How to Tell If Your Meat Is Cooked Without Using a Thermometer

If you don't have a meat thermometer, use this surprising tool that you probably already have in your kitchen to tell if your meat is done. (But also, buy a meat thermometer.)

Whether you're grilling steak outside or searing chops in your favorite cast-iron skillet in the comfort of your kitchen, you'll inevitably need to decipher when your meat is properly cooked at some point.

Here, a meat thermometer is a crucial tool, and we suggest that everyone have one on hand. If you don't have one, however, or if it's not within reach when you need it, the touch test also works: Touch the cut of meat with your finger and then feel the fleshy part of your hand underneath your thumb. The meat is raw if it feels like the fleshy part. Now hold your thumb and index finger together: The meat is rare if it feels like that. Now touch your thumb to your middle finger: The meat is medium rare if it feels like that. Next, connect your ring finger and your thumb: If the meat feels like the fleshy part of your palm now, it's medium. Finally, join your pinky and thumb: The meat is well done if it feels like that. It's a method a lot of chefs and home cooks use.

Porterhouse Steak
© John Kernick

But 2017 F&W Best New Chef Angie Mar, owner and executive chef of New York City's Les Trois Chevaux, who is known for her steaks and prime rib, uses a different method to determine if her meat is cooked.

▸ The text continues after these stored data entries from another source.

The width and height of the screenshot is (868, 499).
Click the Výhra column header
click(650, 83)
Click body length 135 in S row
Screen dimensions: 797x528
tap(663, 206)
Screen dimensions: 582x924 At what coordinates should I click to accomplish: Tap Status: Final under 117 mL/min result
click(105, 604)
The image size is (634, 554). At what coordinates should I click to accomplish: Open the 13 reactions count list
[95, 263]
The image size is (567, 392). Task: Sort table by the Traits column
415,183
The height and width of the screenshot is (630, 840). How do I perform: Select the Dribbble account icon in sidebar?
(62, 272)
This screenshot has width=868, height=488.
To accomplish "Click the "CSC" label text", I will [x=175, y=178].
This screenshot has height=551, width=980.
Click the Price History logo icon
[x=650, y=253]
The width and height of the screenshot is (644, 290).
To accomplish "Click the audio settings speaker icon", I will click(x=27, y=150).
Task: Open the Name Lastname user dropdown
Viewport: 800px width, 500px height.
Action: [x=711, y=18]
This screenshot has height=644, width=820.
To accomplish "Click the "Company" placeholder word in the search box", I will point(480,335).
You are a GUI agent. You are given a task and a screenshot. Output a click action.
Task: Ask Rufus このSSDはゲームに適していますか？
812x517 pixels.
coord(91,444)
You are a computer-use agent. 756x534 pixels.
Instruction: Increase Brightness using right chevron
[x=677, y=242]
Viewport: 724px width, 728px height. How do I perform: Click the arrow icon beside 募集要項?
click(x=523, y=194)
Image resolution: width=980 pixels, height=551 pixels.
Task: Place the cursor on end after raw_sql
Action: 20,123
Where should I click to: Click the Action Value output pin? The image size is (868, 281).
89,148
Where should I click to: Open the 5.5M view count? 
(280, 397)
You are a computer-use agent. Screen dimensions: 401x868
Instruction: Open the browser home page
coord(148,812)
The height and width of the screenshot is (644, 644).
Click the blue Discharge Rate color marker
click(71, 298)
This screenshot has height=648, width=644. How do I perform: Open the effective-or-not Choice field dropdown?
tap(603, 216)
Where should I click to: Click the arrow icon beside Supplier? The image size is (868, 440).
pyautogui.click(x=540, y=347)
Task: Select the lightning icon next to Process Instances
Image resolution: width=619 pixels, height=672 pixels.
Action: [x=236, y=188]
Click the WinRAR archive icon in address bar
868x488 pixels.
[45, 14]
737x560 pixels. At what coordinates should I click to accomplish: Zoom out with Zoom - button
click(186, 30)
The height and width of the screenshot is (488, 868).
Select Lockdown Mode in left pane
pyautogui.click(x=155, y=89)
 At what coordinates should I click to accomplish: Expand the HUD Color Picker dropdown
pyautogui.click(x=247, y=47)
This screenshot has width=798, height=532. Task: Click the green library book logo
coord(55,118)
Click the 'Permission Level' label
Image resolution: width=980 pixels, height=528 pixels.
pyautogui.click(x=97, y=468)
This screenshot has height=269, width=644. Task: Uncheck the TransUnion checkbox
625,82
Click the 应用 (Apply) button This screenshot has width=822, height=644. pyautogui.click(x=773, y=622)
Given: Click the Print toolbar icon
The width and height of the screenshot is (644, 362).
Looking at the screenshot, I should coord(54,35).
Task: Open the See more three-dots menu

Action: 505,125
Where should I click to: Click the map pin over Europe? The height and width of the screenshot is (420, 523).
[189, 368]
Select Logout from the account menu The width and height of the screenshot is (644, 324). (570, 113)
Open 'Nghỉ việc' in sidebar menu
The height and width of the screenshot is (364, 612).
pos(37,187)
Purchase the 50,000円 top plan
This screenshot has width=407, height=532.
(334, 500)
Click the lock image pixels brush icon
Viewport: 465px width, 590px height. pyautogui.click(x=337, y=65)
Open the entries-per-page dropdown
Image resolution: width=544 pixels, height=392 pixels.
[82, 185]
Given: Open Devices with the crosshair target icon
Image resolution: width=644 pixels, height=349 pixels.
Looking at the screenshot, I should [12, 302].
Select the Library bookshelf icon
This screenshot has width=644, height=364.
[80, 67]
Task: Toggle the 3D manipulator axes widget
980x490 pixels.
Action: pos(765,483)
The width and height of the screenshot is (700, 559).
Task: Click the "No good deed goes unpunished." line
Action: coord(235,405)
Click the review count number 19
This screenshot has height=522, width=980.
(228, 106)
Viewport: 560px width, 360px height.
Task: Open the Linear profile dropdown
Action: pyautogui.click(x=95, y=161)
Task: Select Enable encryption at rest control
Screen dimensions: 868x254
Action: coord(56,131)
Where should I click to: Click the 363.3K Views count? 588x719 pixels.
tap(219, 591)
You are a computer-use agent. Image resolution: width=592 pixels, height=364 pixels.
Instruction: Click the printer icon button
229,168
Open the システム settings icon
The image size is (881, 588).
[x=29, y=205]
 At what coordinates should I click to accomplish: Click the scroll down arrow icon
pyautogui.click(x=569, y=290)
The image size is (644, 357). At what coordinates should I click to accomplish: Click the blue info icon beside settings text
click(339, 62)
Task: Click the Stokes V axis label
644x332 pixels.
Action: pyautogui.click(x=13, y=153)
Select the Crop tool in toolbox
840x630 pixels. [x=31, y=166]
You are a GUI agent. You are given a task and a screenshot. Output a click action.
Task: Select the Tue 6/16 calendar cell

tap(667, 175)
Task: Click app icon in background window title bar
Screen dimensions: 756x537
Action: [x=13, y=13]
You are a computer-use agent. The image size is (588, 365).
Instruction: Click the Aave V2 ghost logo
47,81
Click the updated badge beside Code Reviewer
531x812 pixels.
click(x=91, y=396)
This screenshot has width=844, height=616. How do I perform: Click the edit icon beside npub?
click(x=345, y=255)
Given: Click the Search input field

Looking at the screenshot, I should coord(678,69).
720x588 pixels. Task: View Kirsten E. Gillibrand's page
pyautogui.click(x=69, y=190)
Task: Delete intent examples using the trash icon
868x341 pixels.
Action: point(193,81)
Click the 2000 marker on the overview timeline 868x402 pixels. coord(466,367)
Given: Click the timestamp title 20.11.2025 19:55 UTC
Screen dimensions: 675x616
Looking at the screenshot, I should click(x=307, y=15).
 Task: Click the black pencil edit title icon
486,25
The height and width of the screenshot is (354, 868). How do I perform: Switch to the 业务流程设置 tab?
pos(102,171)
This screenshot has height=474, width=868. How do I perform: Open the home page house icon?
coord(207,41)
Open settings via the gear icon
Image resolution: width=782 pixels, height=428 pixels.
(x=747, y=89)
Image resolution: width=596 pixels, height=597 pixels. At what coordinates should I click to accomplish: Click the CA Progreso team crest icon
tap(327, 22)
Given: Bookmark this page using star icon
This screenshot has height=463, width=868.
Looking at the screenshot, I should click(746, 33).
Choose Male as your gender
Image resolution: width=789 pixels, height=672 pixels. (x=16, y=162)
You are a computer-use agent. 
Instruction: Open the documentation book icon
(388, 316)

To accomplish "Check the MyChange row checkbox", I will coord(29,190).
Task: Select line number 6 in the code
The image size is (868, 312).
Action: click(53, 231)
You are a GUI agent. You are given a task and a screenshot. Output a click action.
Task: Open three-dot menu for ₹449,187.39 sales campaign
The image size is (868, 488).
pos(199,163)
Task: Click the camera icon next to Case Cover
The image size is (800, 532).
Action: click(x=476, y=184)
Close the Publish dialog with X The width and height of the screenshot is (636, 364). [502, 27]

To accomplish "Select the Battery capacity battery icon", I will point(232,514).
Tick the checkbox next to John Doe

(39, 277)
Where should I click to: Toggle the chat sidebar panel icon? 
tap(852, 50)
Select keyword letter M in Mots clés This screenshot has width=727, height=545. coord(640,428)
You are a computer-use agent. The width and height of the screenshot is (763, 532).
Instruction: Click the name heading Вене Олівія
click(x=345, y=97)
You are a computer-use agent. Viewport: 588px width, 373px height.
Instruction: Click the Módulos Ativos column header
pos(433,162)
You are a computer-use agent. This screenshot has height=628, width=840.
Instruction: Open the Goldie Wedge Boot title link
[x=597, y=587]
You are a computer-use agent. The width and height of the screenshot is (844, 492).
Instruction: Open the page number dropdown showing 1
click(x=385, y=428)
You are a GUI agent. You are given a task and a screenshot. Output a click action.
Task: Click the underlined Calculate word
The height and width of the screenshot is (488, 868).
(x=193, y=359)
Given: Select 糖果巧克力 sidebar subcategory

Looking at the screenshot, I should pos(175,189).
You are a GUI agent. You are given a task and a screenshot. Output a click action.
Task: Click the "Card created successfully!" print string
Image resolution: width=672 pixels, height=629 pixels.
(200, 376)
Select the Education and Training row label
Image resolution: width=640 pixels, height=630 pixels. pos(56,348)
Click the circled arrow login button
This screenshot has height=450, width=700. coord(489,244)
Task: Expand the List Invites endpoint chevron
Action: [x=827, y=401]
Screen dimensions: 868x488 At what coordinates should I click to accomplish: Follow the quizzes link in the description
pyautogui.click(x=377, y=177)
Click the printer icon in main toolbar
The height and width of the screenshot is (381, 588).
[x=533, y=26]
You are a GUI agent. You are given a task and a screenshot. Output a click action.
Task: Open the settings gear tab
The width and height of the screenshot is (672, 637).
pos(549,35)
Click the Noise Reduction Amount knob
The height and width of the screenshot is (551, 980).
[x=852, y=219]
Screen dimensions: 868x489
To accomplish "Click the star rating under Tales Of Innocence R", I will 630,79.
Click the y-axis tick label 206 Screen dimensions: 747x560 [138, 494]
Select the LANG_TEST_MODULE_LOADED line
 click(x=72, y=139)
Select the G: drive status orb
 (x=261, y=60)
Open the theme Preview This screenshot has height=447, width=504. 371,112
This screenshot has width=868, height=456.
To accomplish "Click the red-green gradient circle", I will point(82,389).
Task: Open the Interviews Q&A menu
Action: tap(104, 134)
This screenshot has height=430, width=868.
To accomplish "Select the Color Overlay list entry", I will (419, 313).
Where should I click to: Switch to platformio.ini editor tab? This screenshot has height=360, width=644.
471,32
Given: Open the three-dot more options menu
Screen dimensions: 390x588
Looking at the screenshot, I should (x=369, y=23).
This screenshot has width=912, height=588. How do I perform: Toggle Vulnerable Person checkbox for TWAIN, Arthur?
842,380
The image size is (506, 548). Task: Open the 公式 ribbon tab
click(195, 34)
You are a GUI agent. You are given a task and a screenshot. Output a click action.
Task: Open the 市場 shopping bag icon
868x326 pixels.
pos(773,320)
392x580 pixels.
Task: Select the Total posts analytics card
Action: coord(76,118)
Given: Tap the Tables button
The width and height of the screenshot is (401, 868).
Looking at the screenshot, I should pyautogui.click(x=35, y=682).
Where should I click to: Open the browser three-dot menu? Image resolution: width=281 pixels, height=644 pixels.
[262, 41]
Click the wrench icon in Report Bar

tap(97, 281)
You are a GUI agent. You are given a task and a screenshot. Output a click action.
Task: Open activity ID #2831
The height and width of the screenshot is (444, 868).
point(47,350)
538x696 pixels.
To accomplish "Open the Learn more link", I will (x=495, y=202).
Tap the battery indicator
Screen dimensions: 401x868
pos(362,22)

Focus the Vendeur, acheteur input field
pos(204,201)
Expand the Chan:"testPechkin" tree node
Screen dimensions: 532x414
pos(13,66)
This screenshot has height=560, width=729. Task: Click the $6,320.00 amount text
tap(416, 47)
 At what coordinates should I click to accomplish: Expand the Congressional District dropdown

When Mar stopped by our test kitchen recently, she showed culinary director at large Justin Chapple how to use a cake tester.

Go in at an angle in the middle of the cut, wait for a second, and then touch the tester to your wrist. If it's cold, the meat is raw. If it's warm — close to your body temperature — then the meat is medium rare. If it’s hot, it's well done.

Chapple typically uses a cake tester to determine if fish is fully cooked (another pro tip if you're grilling seafood), but using it for meat is also a great idea.

Mar uses this technique for her signature rib eyes and when she's cooking other cuts, like hanger steak, which she says is her favorite alternative to a rib eye because it's more affordable and has that same beefy flavor.